## [Passage shown]

┌────────

Net cash outflow from operating activities of £4.6 million remained at a similar level to 2013 of £4.4 million, as G&A cash costs for running the business remained stable. Expenditure on the intangible exploration and evaluation assets in the year was £36.6 million (2013: £7.0 million) primarily on the planning, management and operation of the Lancaster operation.

The net cash provided by financing activities was £16.8 million, which is primarily the cash received from the placing of Ordinary Shares at the time of IPO. In 2013, the cash from financing activities of £30.2 million consisted mostly of the pre-IPO funding from the convertible loan notes and shares issued with a warrant. Both the convertible loan notes and the warrant were extinguished at IPO with the issues of further Ordinary Shares, with no effect on the Group's cash flow for 2014.

Financial risk

The Group's policies are to fund its activities from cash resources derived from Shareholder subscriptions, to minimise its exposure to risks derived from financial instruments, not use complex financial instruments and to ensure that its cash resources are available to meet anticipated business needs.

The most significant financial risks to which the Group is exposed are movements in foreign exchange and default from financial institutions. The Group considers that volatility in foreign exchange is a regular part of its business environment, so the Group does not systematically hedge through financial instruments to mitigate this risk. The Group will however hold foreign currencies, primarily US Dollars, where it feels such an action helps mitigate foreign exchange risk.

To mitigate the risk of default from financial institutions, deposits are predominately held with institutions that have, as a minimum, an A rating. For further detail on the financial risks see note 22 of the Group Financial Statements.

 

Nicholas Mardon Taylor

Chief Financial Officer

30 April 2015

 

Directors' Report

 

Directors

The following Directors held office during the year ended 31 December 2014 and up to the date of this report.

Dr Robert Trice

Nicholas Mardon Taylor

Neil Platt

Keith Kirby (resigned 22 June 2014)

John Hogan

John van der Welle

Dr David Jenkins

 

Results for the year and dividends

The loss of the Group for the 2014 was £9,006,000 (2013: loss of £21,353,000). The Directors do not recommend the payment of a dividend.

└────────

## [Supplied data]
┌────────

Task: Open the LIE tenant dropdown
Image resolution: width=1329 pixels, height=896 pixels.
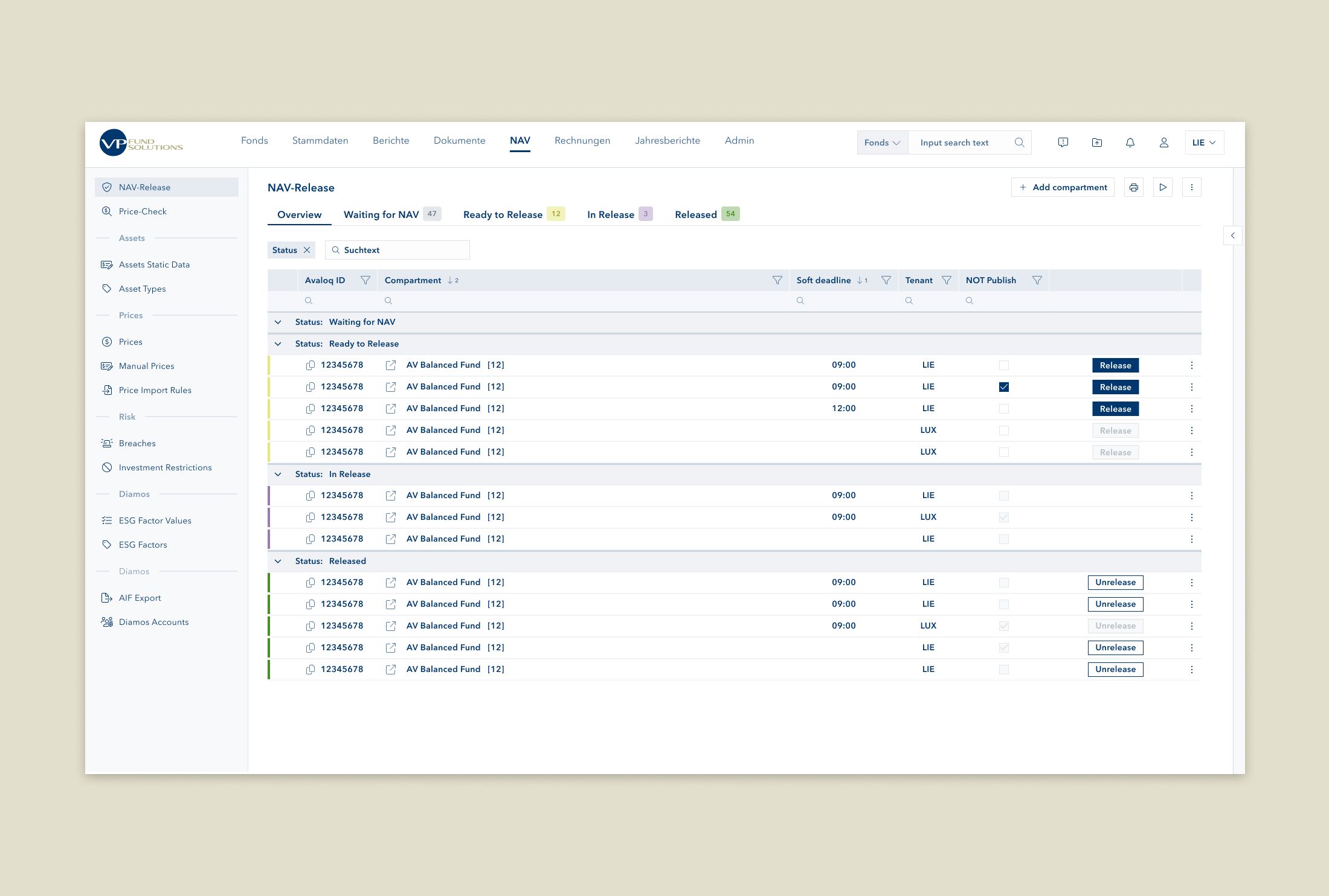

└────────

Reproduce word for word the stretch of the financial report from "John van der" through "of a dividend.".

John van der Welle

Dr David Jenkins

 

Results for the year and dividends

The loss of the Group for the 2014 was £9,006,000 (2013: loss of £21,353,000). The Directors do not recommend the payment of a dividend.